# TEXTO FORNECIDO
::::::::::

Uma das mais trágicas histórias de amor do cinema está no Prime Video Divulgação / Nordisk Film Distribution

Uma das mais trágicas histórias de amor do cinema está no Prime Video

O Iluminismo poupou a humanidade de dissabores muito mais funestos do que aqueles com os quais nos confrontamos ainda hoje. Reinos perdidos na imensidão gelada da península da Jutlândia do século 18 parecia o terreno ideal para que florescessem os ideais de Voltaire (1694-1778) e Jean-Jacques Rousseau (1712-1778) — o que de fato ocorreu, mas muito lentamente, como, aliás, todas as grandes revoluções na História. Em “O Amante da Rainha”, o dinamarquês Nikolaj Arcel confere natureza épica a algumas das páginas mais herméticas sobre o passado de sua terra, facultando à narrativa enveredar pela política, pela sátira e, claro, pelo romance proibido de uma monarca e um dos raros homens lúcidos a ter atravessado o caminho do rei demente de um povo famélico e cada vez mais indignado.

Os ventos da transformação social que varrem toda a Europa encontram paradeiro na Dinamarca depois de séculos de uma nobreza insensível, que só consegue dominar pela opressão e pelo terror. Naturalmente, a Revolução Francesa, entre 1789 e 1799, teve seu quê de responsabilidade no que veio a se dar na Escandinávia, com a adoção de leis progressistas no que dizia respeito à vassalagem e à exploração da mão de obra escrava, mas o ótimo roteiro de Arcel, Bodil Steensen-Leth e Rasmus Heisterberg volta a 1775, catorze anos antes da eclosão da primeira onda de rebeliões dos desvalidos parisienses, a fim de não deixar qualquer lapso quanto à originalidade e mesmo ao caráter excêntrico do fenômeno que se quer descrever. Como se não fosse o bastante, a narrativa retrocede ainda mais, a 1766, e então o filme começa a adquirir sua forma definitiva.

::::::::::

# DADOS

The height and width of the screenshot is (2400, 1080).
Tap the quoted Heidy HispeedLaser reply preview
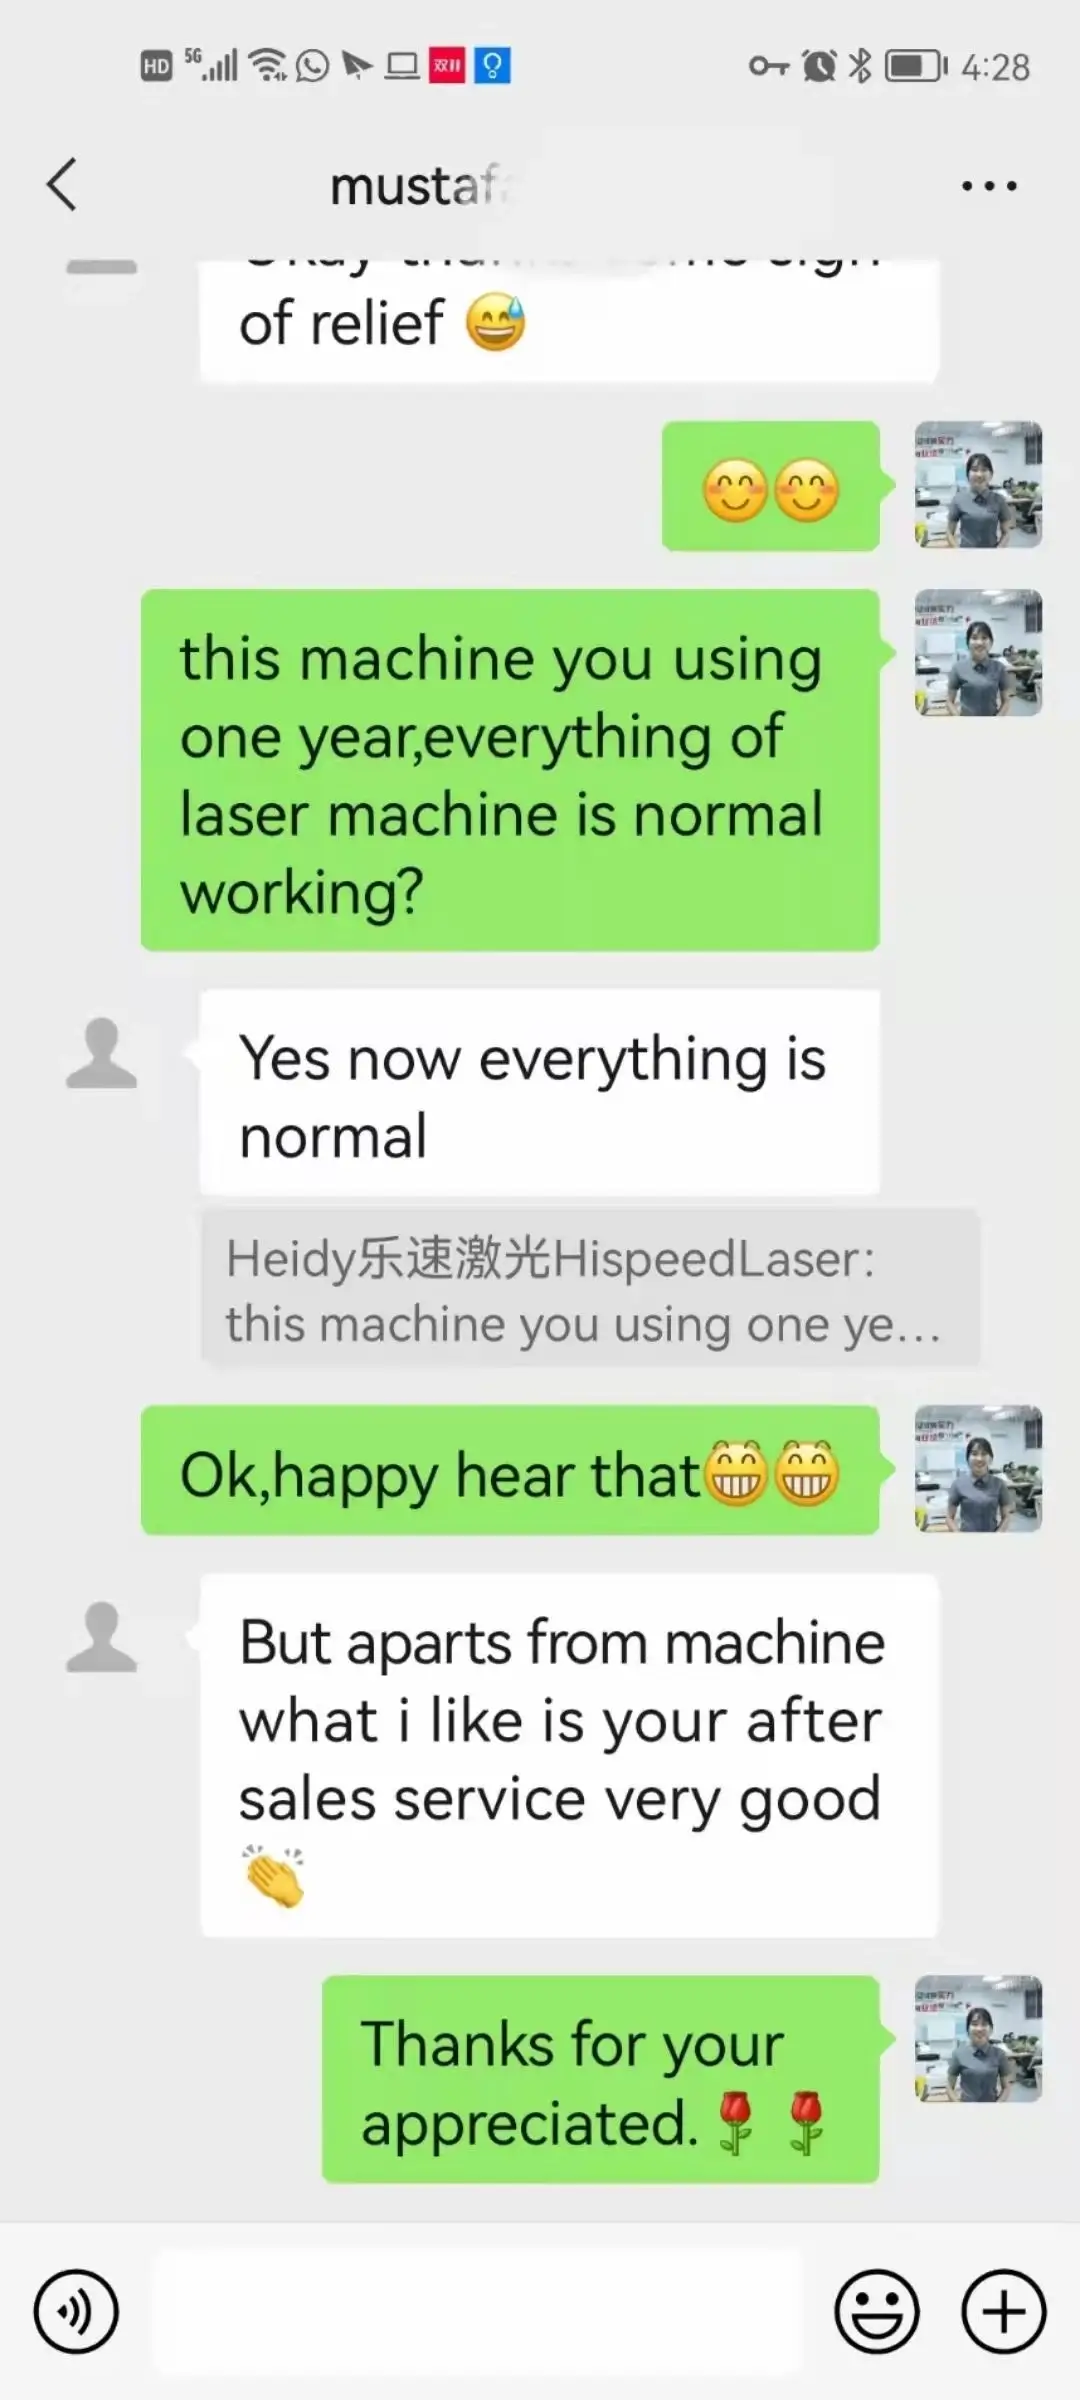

::::::::::

# TAREFAS DO EXERCÍCIO
[A] Responda a estas perguntas sobre o texto sobre "O Amante da Rainha":
(i) Os ideais de quais pensadores pareciam ter na Jutlândia do século 18 o terreno ideal para florescer?
(ii) Quem escreve o roteiro junto com Arcel?
(iii) A que ano a narrativa retrocede depois de voltar a 1775?
[B] Prossiga com o texto sobre "O Amante da Rainha", começando logo depois da última frase.
O material não tem relação com o texto sobre "O Amante da Rainha".

# RESPOSTAS
[A]
(i) Voltaire e Jean-Jacques Rousseau.
(ii) Bodil Steensen-Leth e Rasmus Heisterberg.
(iii) A 1766.

[B]
Aos catorze anos, Caroline Matilde (1751-1775) é a rainha consorte da Dinamarca sem jamais ter deixado os campos da Grã-Bretanha, onde nascera. O diretor é habilidoso em elaborar a solidão da futura mulher mais poderosa da Corte dinamarquesa, investindo em mostrar Caroline sob a constituição que mantinha até aquele momento, uma garota assustadiça, pungentemente lúgubre, que tece perturbadoras reflexões acerca de si mesma e da humanidade em solilóquios com seu cavalo. Ao longo dos 137 minutos, se tem a certeza de que Alicia Vikander não poderia ser escolha mais acertada para o papel; os vários momentos de tristeza da rainha, que parte numa jornada com destino a um país desconhecido e que se lhe mostra especialmente hostil, ainda na introdução, são amenizados pela aura sublime e estoica de uma mártir adiada que a atriz empresta a sua personagem. O encontro com o rei Cristiano 7º (1749-1808), numa encruzilhada, e a metáfora perfeita do que será sua vida a partir desse instante, ainda mais só, mais e mais amarga e sempre à cata de um argumento qualquer, por insano que parecesse, para justificar sua presença na vida daquele estranho. Mikkel Følsgaard, por seu turno, encarna com folga a loucura crescente de Cristiano, e é ela, sua completamente inadequação perante tudo, quem dá azo para o surgimento do protagonista.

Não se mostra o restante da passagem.